• TAREFAS A CUMPRIR:
a) No trecho sobre a ação pauliana, em que data foi feita a alienação do imóvel?
b) Dê continuidade ao trecho sobre a ação pauliana, começando logo depois da última frase.

• TRECHO DO TEXTO:
# # # #

No caso, insiste a apelante na tese de que o crédito não é anterior à
alienação do imóvel, datada de 25.03.2008 (f. 19-v.), haja vista que as duas
notas promissórias foram emitidas e vencidas em 08.04.2008.
Quanto aos cheques emitidos em 25.01.2008 e 25.02.2008, defendeu a tese de
que não restou comprovado nos autos que o apelado seja o primitivo credor
das cártulas, como disse.
De pronto, cabe salientar que presente ação pauliana em análise não se funda
em direito representado pelas notas promissórias emitidas a favor do autor,
mas apenas nos cheques, como se pode perceber do que consta da peça de
ingresso (f. 09).
Dito isso, relevante, no caso, apenas a anterioridade dos cheques, e a
hipótese está satisfatoriamente demonstrada, haja vista que emitidos pelo
réu em 25.01.2008 e 25.02.2008 e a alienação se deu em 25.03.2008.
No que tange à tese da apelante de que o apelado deveria ter comprovado
tratar-se do credor primitivo das cártulas, é de ver que a jurisprudência
deste Tribunal de Justiça já se firmou no sentido de que a pessoa que tem a
posse dos cheques é parte legítima para figurar no polo ativo da ação, cujo
objetivo é a recuperação do valor representado nas cártulas.

# # # #

• MATERIAL APRESENTADO:
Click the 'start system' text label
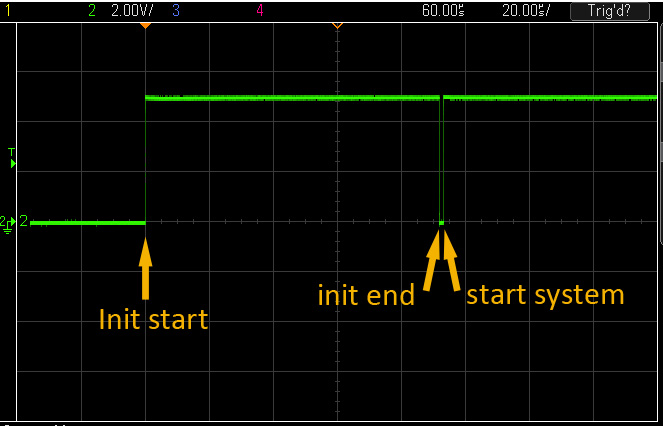The height and width of the screenshot is (426, 663). 545,294
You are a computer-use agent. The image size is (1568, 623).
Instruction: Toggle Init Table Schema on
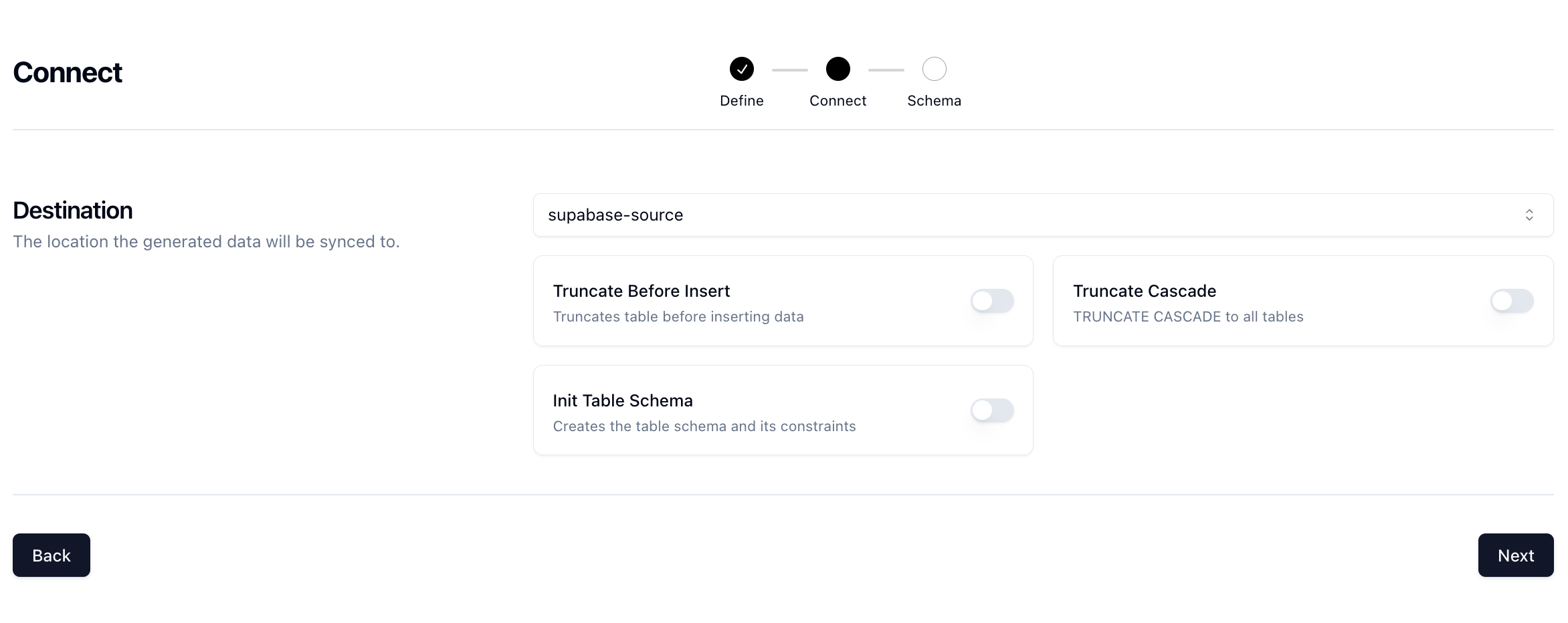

# # # #

• RESPOSTAS DAS TAREFAS:
a) Em 25.03.2008.

b)
Nesse sentido, mutatis mutandis, veja-se:
"Ementa: Monitória - Cheque - Beneficiário - Legitimidade - Causa da emissão
- Desimportância. - Tem legitimidade ativa para propor ação monitória o
beneficiário do cheque prescrito, recebido das mãos de terceiro que não
conseguiu descontá-lo no banco, passando aquele a ser, além de beneficiário,
o portador do título. Para a cobrança de cheques prescritos através de ação
monitória, não importa a causa da emissão, porque eles continuam com as
características de literalidade, autonomia e certeza, ou seja, revelam prova
consistente da dívida, ficando a devida contraprova a cargo do emitente"
(Processo 1.0441.05.002540-8/001(1), Rel. Des. Guilherme Luciano Baeta
Nunes, p. no Minas Gerais de 13.07.2006).
Dito isso, não há que se falar em ausência de condição da ação, pois restou
demonstrada a anterioridade do crédito e a legitimidade do autor para buscar
o valor por elas representado, ou, como no caso, ajuizar ação pauliana.
Isso posto, rejeito a preliminar.
Mérito.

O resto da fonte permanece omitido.